Years ago, my wife and I fulfilled a lifelong dream to visit Paris. It was amazing. Long walks along the Seine, Notre Dame, art, shopping, lazy breaks with brie, baguettes, and chardonnay. It was heaven. While we were there, we looked at everything. We noticed every little thing – how the lamps had flowers, how the spaces between buildings were charmingly narrow, even little things like the fonts and colors used on public buildings and signs. Everything was photo worthy.
Coming home was the saddest. Paris was thousands of miles and dollars away. When would we see her again?
Walking around my supposedly boring hometown of Old Towne Orange, I came upon a group of Japanese tourists. They were pointing at a little Mickey Mouse engraved on the sidewalk I'd never noticed before. They were pointing at the buildings. Some movie they loved, The Wonders, had been filmed here in one of the old town cafés, and of course they were taking pictures of everything. They didn't know me but wanted to take a picture with me as well, and in broken English my new Japanese tourist friends said how much they loved where I live and how sad they were that soon they'd have to go back to boring old Japan.
All of the sudden I realized: everyone thinks they're from somewhere boring. When we are on vacation or traveling, we look at our surroundings in ways we never do when we are at home.
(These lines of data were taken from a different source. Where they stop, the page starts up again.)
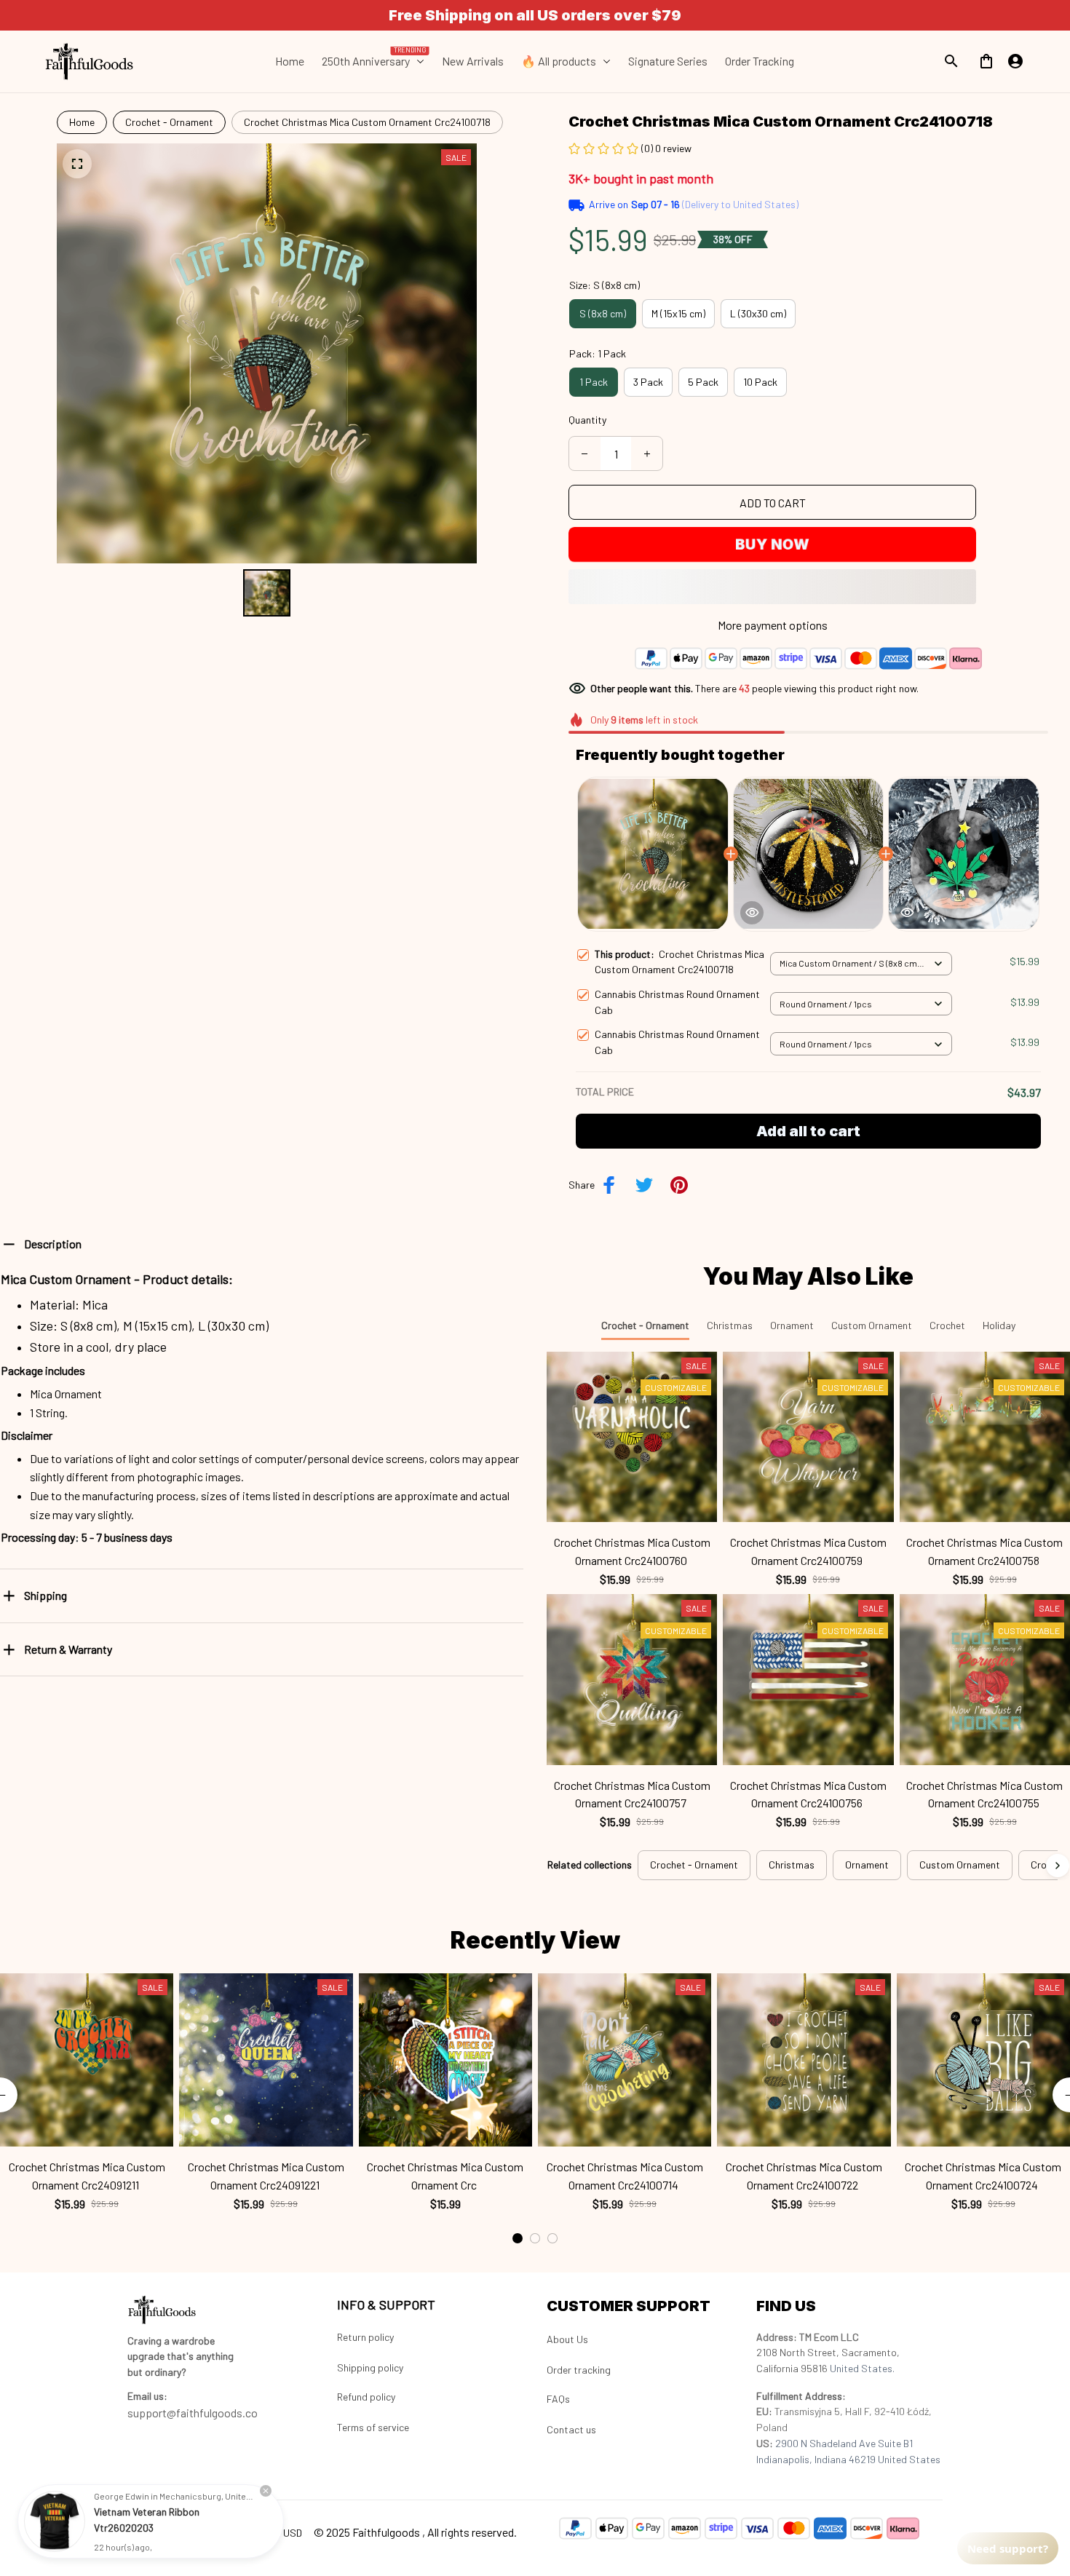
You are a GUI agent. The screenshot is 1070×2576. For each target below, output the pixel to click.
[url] (147, 2396)
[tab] (517, 2238)
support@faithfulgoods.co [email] (192, 2413)
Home (82, 122)
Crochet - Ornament (169, 122)
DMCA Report (156, 2532)
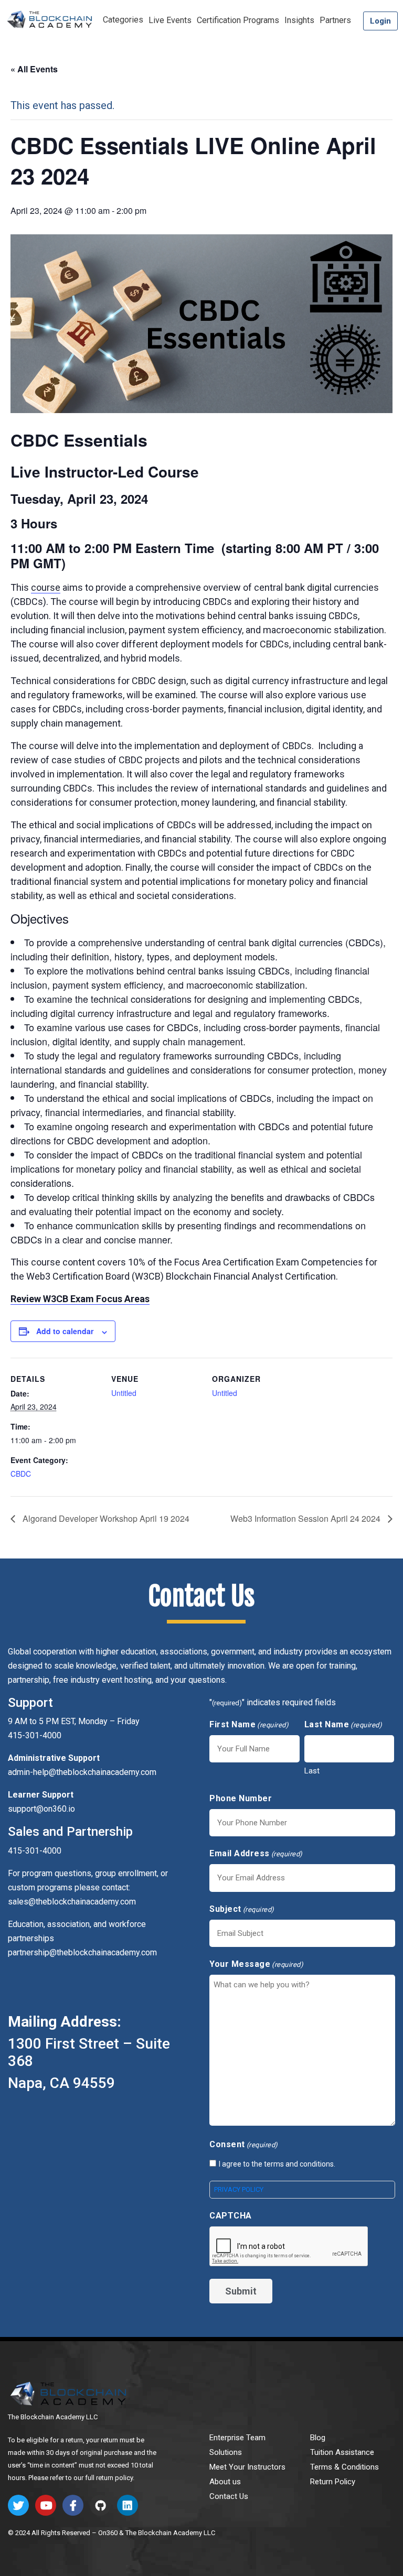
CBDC (20, 1473)
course (45, 587)
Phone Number (240, 1798)
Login (380, 21)
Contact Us (228, 2496)
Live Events (170, 20)
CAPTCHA (230, 2216)
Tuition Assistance (342, 2452)
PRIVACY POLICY (238, 2189)
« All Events (34, 69)
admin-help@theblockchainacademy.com (82, 1772)
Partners (335, 20)
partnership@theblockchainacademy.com (82, 1952)
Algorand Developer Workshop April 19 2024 (104, 1518)
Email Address (256, 1853)
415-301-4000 (34, 1851)
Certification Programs (238, 20)
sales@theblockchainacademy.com (72, 1902)
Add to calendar (64, 1331)
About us (225, 2481)
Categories (123, 20)
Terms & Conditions (344, 2467)
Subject (241, 1909)
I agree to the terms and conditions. (277, 2164)
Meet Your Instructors (247, 2467)
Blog (317, 2437)
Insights (299, 20)
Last (312, 1771)
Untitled (123, 1393)
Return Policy (332, 2481)
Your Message (256, 1964)
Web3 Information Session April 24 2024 (306, 1518)
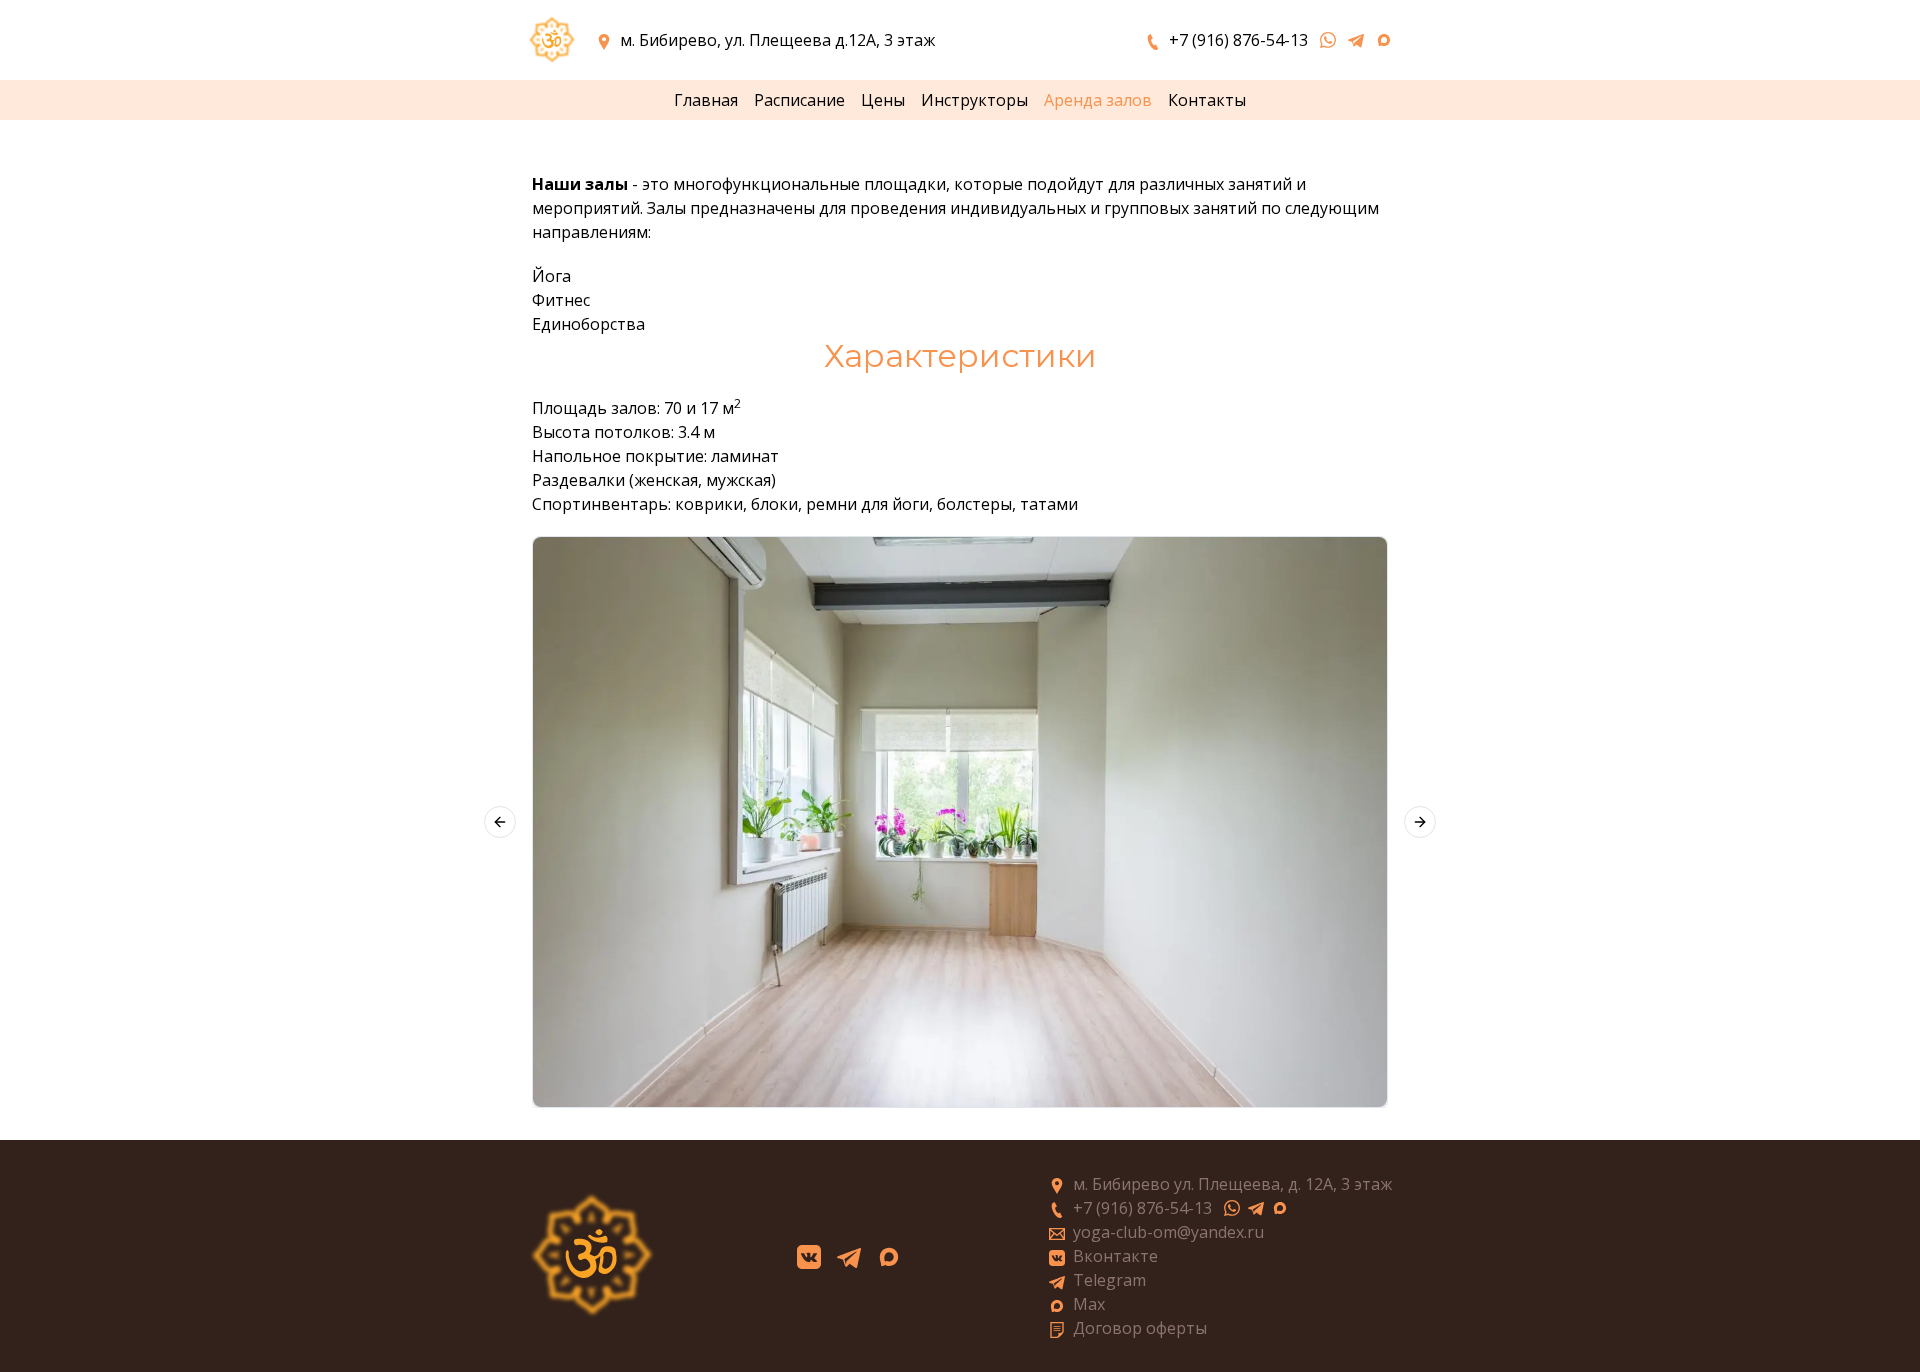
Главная (706, 100)
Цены (883, 100)
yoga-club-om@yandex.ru (1168, 1232)
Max (1089, 1304)
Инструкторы (974, 100)
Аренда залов (1098, 100)
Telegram (1109, 1280)
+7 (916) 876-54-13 (1142, 1208)
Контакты (1207, 100)
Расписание (799, 100)
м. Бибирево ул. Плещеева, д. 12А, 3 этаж (1232, 1184)
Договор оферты (1140, 1328)
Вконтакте (1115, 1256)
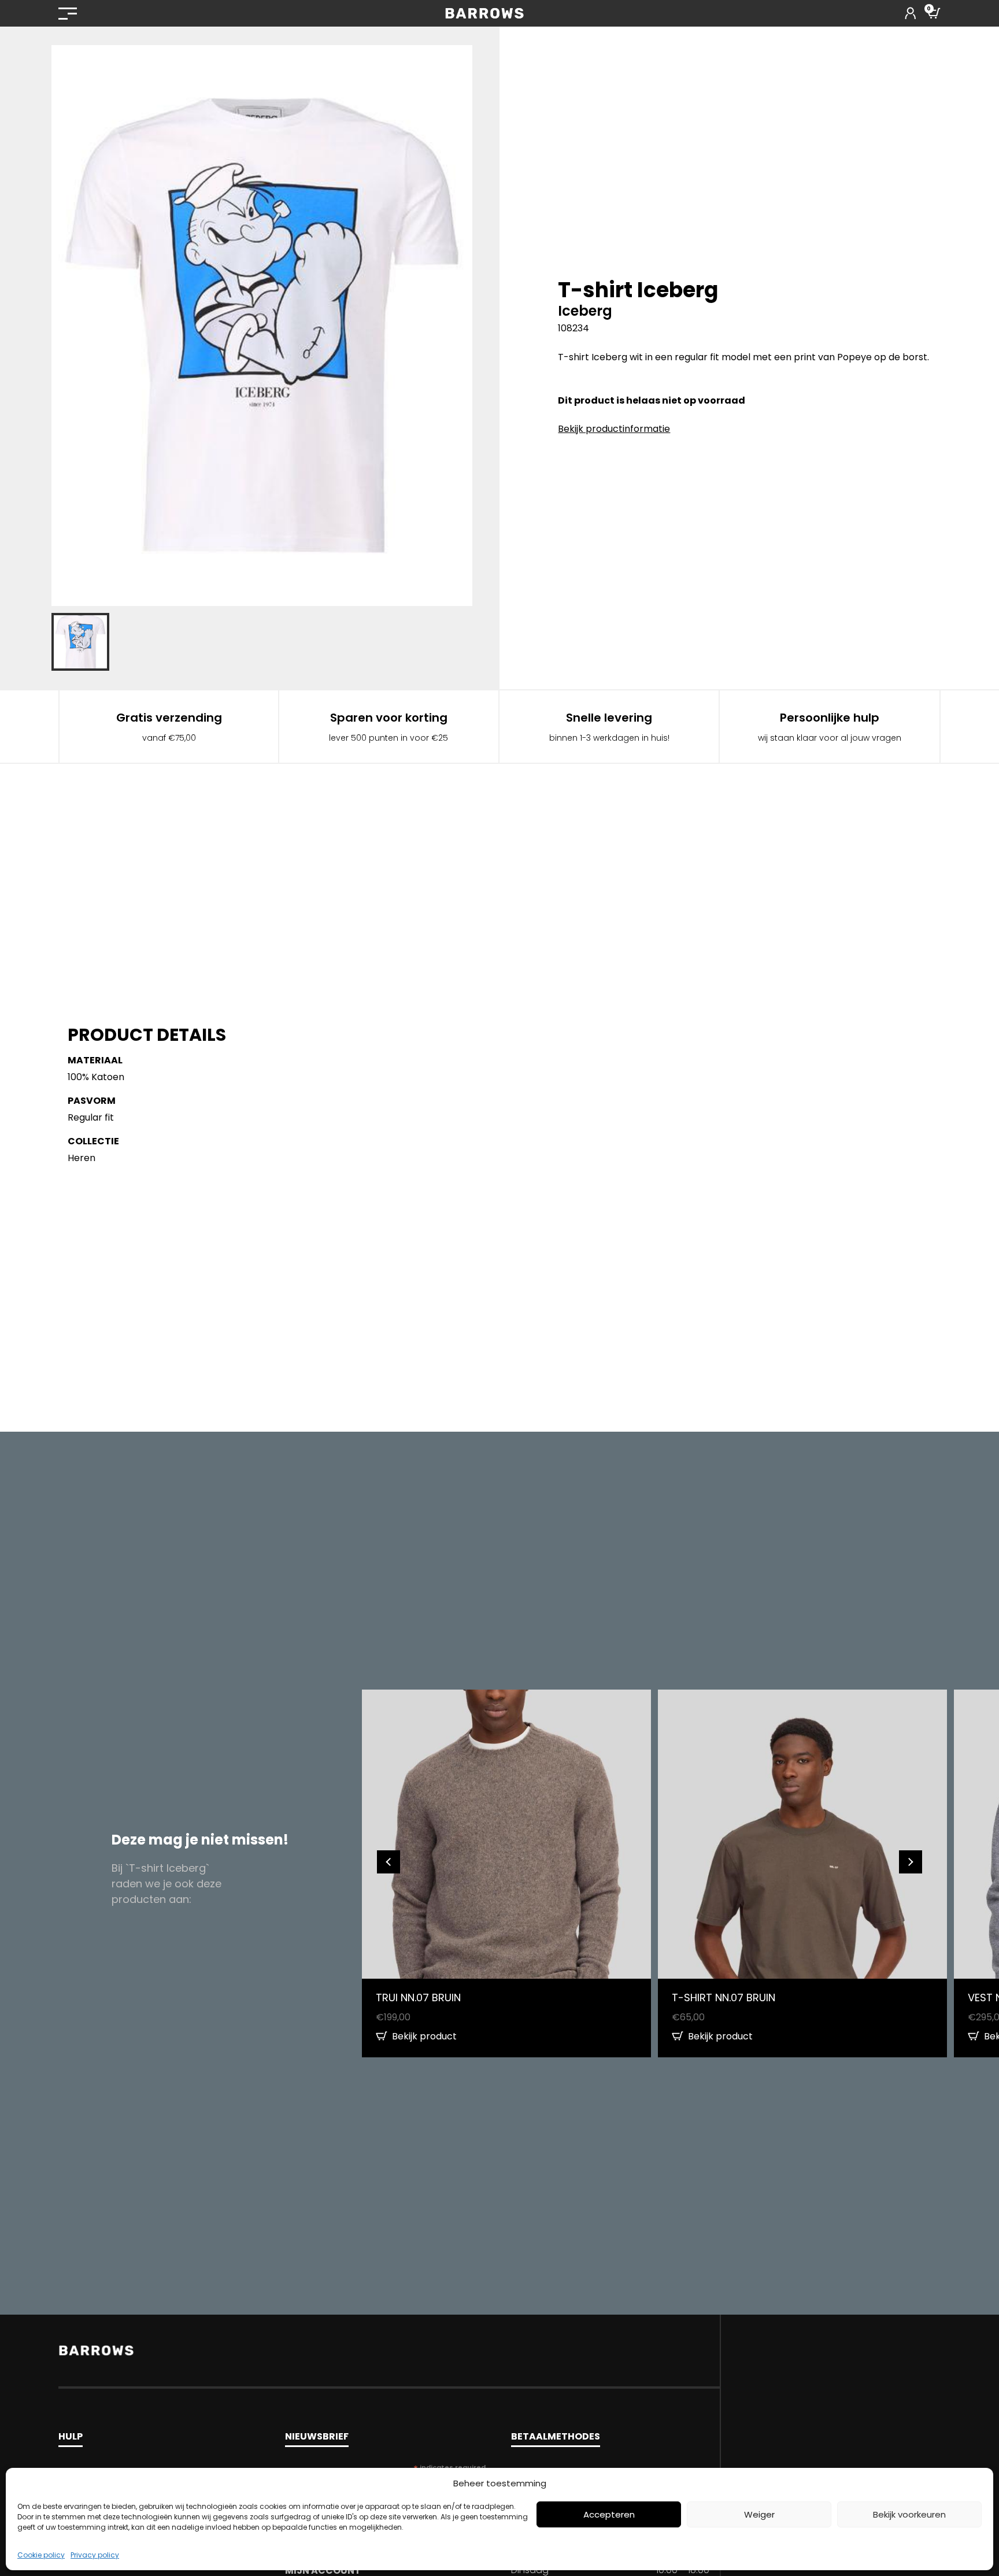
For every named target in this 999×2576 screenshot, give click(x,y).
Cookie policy (41, 2555)
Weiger (759, 2514)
The rest of the day I decided to be a tourist in my own town, to see it the way my Japanese friends did. I had never really looked at the fountain in the middle of town. I put my hands in the cold water and looked at the ornate carving. I noticed how it made the air around it cooler. I was fascinated with the carved ceiling in the old roof at the bank. I even began paying closer attention to many different types of people in my town I'd never noticed. I said to myself, "I live in a terrific place." My heart was filled with gratitude.
Practices of gratitude fill your heart with energy and vibrancy. If you look to your spouse, your kids, or a friend nearby and say, "I don't say it enough: I'm just so grateful for you," you will feel a surge of energy. If their response is awkward, that's a surefire sign they are not used to being thanked by you. It's a gratitude deficit. Don't worry about that. It just means you now have a practical way to improve your life and theirs.
One scientific study asked people to write a letter of thanks to someone they care about and then read that letter to that person aloud. They asked that people make it real and not a joke. The study, which measured happiness, showed the reader had a jump in overall happiness that lasted, on average, more than a month. Another study on happiness by Robert Emmons showed that writing down things you're grateful for was the only nonmedical way you could permanently increase your overall sense of happiness.
It's important to know, "I'm not what I have." Even more, our self-talk needs to be, "I'm so grateful for what I have." The more grateful you are for what you have, the more you get out of life, and the more joy you will have from those things. Gratitude trains you into the life of the open hand. When we live every day with gratitude, we train our identity away from insufficiency and into knowing we already have everything we need. We go from scarcity to fullness.